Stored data
==========
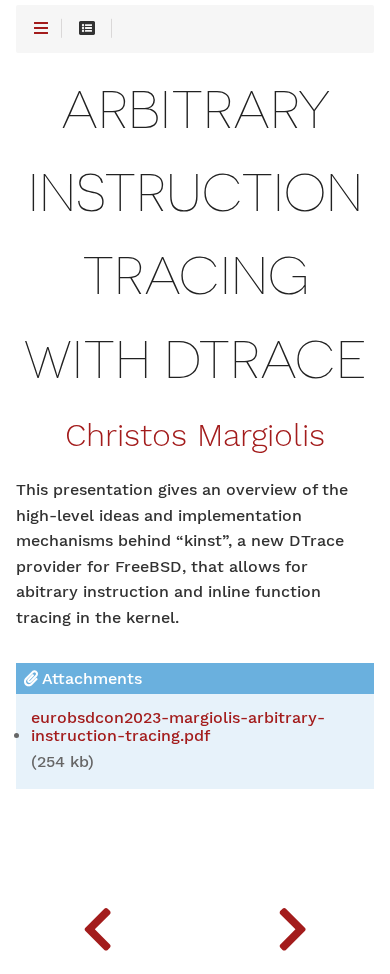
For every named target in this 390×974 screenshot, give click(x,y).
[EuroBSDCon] (97, 924)
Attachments (90, 678)
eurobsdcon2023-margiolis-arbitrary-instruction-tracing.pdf (178, 727)
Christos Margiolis (195, 436)
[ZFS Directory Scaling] (292, 924)
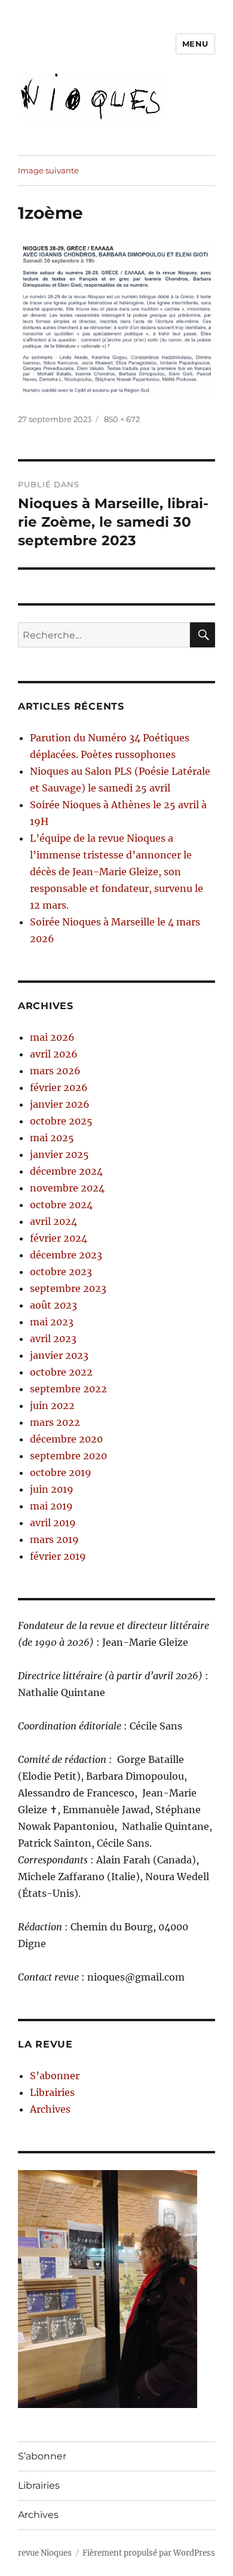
==========
**What you are asked to do**
Every line from the one holding "[EuroBSDCon] (97, 924)" through the end of the records above must be reproduced verbatim, pictures excepted.

**Answer**
[EuroBSDCon] (97, 924)
Attachments (90, 678)
eurobsdcon2023-margiolis-arbitrary-instruction-tracing.pdf (178, 727)
Christos Margiolis (195, 436)
[ZFS Directory Scaling] (292, 924)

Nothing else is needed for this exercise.